INTERCULTURALITA’: VIA DI PACE NELLA COMUNITA’

Interculturlità: via di pace nella comunità M. Rosina Girotti Il Forum della Pace, che si terrà a Lugano dal 30 settembre al 2 ottobre 2011, patrocinato anche da Assisi Pax International, offre l’occasione per una breve riflessione su un tema su cui ho dovuto confrontarmi durante la mia esperienza di insegnamento sia in Italia sia in alcuni paesi africani. È il tema dell’interculturalità che sarà oggetto di discussione nella tavola rotonda su “Dialogo e interculturalità: la sfida del futuro”. Non è un caso che l’argomento rientri nella mappa dei vari discorsi sulla pace. In una società ormai configurata come multietnica e multiculturale, la via interculturale apre prospettive percorribili per creare pace nelle comunità in cui viviamo.

Un paio di mesi fa, monsignor Ravasi, presentando su Il Sole 24 Ore un libro su Raimon Panikkar, pensatore originale e voce alta della filosofia e dell’esperienza interculturale, morto un anno fa, scriveva che “la sua interculturalità e la sua interreligiosità rimangono un terreno ove ora ci ritroviamo necessariamente, pur coi piedi piantati nei rispettivi territori nativi”. L’interculturalità, declinata in base ai contesti quotidiani, si prospetta quindi come una necessità che ci interpella e che comporta prima di tutto un cambiamento di mentalità. Alla fine degli anni Settanta, inizi anni Ottanta con le prime situazioni di immigrazione, le istituzioni e le associazioni di volontariato cominciano ad interrogarsi sul tipo di relazione e forme di incontro con i gruppi di migranti.

Come gestire la diversità nella prospettiva della coesione sociale ? In questo contesto si fa strada la proposta interculturale. “Chi dice interculturale, dice necessariamente, dando il pieno senso al prefisso inter, interazione, scambio, apertura, reciprocità, solidarietà obiettiva. Dice anche, dando il pieno senso al termine cultura, riconoscimento dei valori, dei modi di vita, delle rappresentazioni simboliche alle quali si riferiscono gli esseri umani, individui e società, nelle loro relazioni con l’altro e nella loro comprensione del mondo, riconoscimento della diversità…” (Unesco 1980). La risposta interculturale è una risposta propositiva che cerca di stabilire un contatto tra i diversi mondi, le concezioni religiose, i vari punti di vista per creare incontri, condivisione, negoziazioni, contatti e comunicazione fra le persone. Interculturalità indica un atteggiamento di reciprocità, significa scambio di sguardi o di visioni diversi, frutto di culture differenti. Scambio che diventa premessa essenziale per un dialogo sincero e una comprensione autentica. Ogni dialogo vero è interculturale è non ci può essere interculturalità senza dialogo. “Il dialogo interculturale”, si legge nel Libro Bianco del Consiglio d’Europa, “ è uno scambio di vedute aperto, rispettoso e fondato sulla reciproca comprensione, fra individui e gruppi che hanno origini e un patrimonio etnico, culturale, religioso e linguistico differenti.” (2007).

## BREVE ESERCIZIO 1
Stabilisci se ciascuna affermazione concorda con il testo sull'interculturalità riportato sopra, rispondendo sì o no e citando le parole del testo che lo dimostrano. (a) Il Forum della Pace si svolge a Lugano dal 30 settembre al 2 ottobre 2011. (b) Raimon Panikkar è ancora in vita. (c) Può esistere interculturalità anche senza dialogo.
## BREVE ESERCIZIO 2
Prosegui il testo sull'interculturalità a partire dalla sua ultima frase.

## MATERIALE
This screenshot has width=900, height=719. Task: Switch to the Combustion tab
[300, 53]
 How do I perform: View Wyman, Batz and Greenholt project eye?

## RISPOSTA SCRITTA 1
(a) Sì: "Il Forum della Pace, che si terrà a Lugano dal 30 settembre al 2 ottobre 2011".
(b) No: "morto un anno fa".
(c) No: "non ci può essere interculturalità senza dialogo".

## RISPOSTA SCRITTA 2
Alcune condizioni sono indispensabili affinché il dialogo interculturale si realizzi: mettersi in discussione, essere disponibili a rinnovarsi, ad uscire dalle nostre “cornici culturali” e mettersi in ascolto di altri mondi. Più chiara sarà anche la conoscenza di noi stessi, della nostra cultura, perché, con le parole di U. Eco, è “lo sguardo dell’altro che ci definisce”. Scopriremo affinità e differenze con l’altro, scopriremo “la persona” che vive accanto a noi, che fa parte delle trame che intessono la nostra società. Non basta accettare e fare l’abitudine alla multiculturalità, cioè alla compresenza di culture diverse. Occorre l’ interazione nel contesto multiculturale in cui viviamo. L’interculturalità è infatti “un progetto” di interazione entro una società multiculturale e complessa, che si fonda sul dialogo fra culture diverse. Credere nella prospettiva interculturale significa credere nelle relazioni, creare relazioni di senso fra le varie comunità etniche e religiose nei contesti di vita quotidiana. La diversità allora non fa più paura, diventa ricchezza, è ciò che ci distingue come persone. La realtà, purtroppo, ci mostra che non sempre la diversità è considerata una ricchezza; anzi i mutamenti sociali portano spesso a nuovi razzismi, arroccamenti difensivi, localismi e nuovi egoismi. Si impone quindi una maggiore consapevolezza dell’interculturalità e delle sue potenzialità di coesione sociale. Perché il dialogo interculturale aiuta a promuove il pieno rispetto dei diritti umani, a realizzare società inclusive, è una via di mediazione, di riconciliazione e di risoluzione di conflitti.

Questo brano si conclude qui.